Considering the result of the performance sensitivity to Volta GPU architecture, the proposed schemes (HotStart-MaC and HotStart) show more than 15× speedup over iNFAnt[1], indicating their effectiveness on newer GPU architectures which is a great improvement compared to other methods.

Last but not least, another strength of the article is the proposed method doesn’t contain additional hardware (i.e. hardware-free) to improve the performance of computing NFA-based applications which greatly reduces the cost of deployment and maintenance. Advanced users can easily use the given scheme with the artifact to optimize a specific program.

Weaknesses

When talking about the weakness, the organization or structure of the article should be mentioned first inevitably. The paper including several sections, they are Introduction, background, problem/previous efforts, addressing the data movement problem via match set analysis, addressing the utilization problem via activity analysis, evaluation methodology, experimental results, related work, and conclusions. Obviously, there is redundancy between the chapters which will confuse readers to a certain degree. Sections like background, problem, and previous efforts, and related work can be merged together which provides the preliminaries to the proposed methods. Moreover, the experiments should become an independent chapter including addressing the proposed methods, evaluation methodology, and experimental results rather than splitting them into several independent sections.

Although the experiment is very well designed, its comparison algorithm is old in section 6. For example, iNFAnt[1] and NFA-CG[2] were proposed almost ten years ago which makes the contributions downgraded and unconvincing. Therefore, from my perspective, the paper is supposed to find more comparison methods that maybe not necessarily the application to NFAs to show the advancement of the proposed GPU schemes.

Also, in the experimental part, I find that the effect on data movement reduction isn’t improved a lot, though the utilization optimization reduces the number of thread blocks that access the transition table and the input streams. It can be observed that HotStart (section 5), HotStart-MAC (section 5), NT (section 4.2), and NT-MAC (section 4.3) use 98.9%, 99.3%, 95.9%, and 96.1% gld_transactions respectively while NFA-CG uses 88.2% gld_transactions where the first four names are proposed schemes. One of the possible reasons is that many current methods have improved the data movement reduction to the limitation which is hard to make a great move. Thus, it can be concluded that the data movement reduction is the necessary optimization aspect for NFAs execution. Here, many researchers may consider whether there are more directions for optimization[3] in technique rather than simply reducing data movement.

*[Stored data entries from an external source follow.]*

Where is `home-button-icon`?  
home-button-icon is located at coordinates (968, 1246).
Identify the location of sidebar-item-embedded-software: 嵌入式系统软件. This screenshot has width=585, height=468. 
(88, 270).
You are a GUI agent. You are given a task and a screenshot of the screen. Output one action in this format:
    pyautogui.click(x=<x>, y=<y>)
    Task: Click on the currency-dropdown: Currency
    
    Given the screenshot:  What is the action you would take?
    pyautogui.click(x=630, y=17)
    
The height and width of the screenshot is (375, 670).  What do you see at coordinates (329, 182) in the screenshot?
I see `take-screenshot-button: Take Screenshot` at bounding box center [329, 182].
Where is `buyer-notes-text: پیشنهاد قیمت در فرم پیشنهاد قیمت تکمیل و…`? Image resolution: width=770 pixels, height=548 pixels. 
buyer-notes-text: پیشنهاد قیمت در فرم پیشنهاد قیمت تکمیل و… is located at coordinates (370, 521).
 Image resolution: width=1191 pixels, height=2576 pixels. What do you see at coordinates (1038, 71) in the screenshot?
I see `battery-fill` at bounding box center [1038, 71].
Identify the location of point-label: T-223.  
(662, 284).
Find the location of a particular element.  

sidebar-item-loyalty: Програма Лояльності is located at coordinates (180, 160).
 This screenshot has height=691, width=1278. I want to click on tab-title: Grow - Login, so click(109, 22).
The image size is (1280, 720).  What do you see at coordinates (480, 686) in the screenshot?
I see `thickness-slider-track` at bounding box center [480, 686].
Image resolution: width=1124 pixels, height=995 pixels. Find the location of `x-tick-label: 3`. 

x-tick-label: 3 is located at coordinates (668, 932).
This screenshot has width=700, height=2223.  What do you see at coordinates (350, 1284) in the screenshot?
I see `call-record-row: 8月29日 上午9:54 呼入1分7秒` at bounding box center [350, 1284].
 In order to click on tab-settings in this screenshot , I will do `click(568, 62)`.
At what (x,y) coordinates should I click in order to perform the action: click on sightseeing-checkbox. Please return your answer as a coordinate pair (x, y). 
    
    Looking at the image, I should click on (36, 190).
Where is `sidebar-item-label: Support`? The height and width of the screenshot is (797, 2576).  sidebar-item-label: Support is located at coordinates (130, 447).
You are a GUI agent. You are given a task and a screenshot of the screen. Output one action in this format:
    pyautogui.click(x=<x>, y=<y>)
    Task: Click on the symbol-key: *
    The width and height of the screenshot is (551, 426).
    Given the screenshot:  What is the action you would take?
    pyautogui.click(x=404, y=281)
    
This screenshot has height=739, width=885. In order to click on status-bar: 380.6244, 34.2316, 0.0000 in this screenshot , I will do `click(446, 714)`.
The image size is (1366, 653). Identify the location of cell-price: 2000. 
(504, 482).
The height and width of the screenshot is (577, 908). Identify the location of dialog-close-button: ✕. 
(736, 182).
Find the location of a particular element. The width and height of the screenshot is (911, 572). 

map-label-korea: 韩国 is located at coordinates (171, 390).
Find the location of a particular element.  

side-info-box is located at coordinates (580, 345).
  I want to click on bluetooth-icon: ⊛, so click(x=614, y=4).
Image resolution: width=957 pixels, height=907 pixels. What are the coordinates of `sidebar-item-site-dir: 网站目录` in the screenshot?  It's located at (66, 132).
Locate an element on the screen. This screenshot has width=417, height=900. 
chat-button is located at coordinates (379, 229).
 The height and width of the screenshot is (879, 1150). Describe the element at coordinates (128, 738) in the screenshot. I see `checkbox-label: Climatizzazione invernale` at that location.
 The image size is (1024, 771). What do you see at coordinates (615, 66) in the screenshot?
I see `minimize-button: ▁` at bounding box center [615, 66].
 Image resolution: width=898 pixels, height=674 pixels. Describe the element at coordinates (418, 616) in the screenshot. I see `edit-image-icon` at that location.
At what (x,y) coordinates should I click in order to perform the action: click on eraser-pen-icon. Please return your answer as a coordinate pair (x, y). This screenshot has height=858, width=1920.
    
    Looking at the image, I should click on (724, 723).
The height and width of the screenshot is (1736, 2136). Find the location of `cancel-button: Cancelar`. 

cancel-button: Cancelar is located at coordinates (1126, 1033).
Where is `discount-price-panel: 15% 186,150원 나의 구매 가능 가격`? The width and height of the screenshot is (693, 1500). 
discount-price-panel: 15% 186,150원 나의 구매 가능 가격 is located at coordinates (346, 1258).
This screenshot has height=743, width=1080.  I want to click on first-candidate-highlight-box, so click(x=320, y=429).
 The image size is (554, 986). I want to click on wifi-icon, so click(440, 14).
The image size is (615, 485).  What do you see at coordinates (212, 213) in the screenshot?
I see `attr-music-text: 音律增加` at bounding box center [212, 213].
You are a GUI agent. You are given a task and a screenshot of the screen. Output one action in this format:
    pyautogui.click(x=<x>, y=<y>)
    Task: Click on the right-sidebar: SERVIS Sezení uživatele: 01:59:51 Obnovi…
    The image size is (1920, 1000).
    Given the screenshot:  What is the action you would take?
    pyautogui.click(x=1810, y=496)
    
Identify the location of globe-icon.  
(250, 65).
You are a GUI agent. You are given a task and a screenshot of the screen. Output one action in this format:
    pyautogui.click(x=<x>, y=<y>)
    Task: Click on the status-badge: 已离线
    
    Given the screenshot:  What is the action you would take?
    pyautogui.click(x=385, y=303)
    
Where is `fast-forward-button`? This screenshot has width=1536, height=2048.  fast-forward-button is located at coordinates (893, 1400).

Furthermore, as a domain-specific paper, the related work (section 8) only demonstrates the work on reducing data movement and improving utilization used in the main process of the newly proposed method. It would be better if the related work could introduce more up-to-date specific methods or GPU accelerators so that readers will have a better understanding of the bottlenecks to improve the throughput of the NFA matching process using GPUs.

Others

As I have said above, the proposed scheme is hardware-free but if we take the throughput into consideration again, we can infer that the performance could be better with the help of hardware/software co-design optimizations to close the remaining gap between hardware and software.

Conclusion

Generally, the work has more strengths than weaknesses. Strengths include the sophisticated data structure and detailed experiments while there are some flaws in the organization of the article and out-of-date comparison methods. In summary, this paper gives a novel way to optimize NFA execution in GPU from the perspective of the software and can guide future work to optimize GPGPU in the aspect of data movement and structure compression.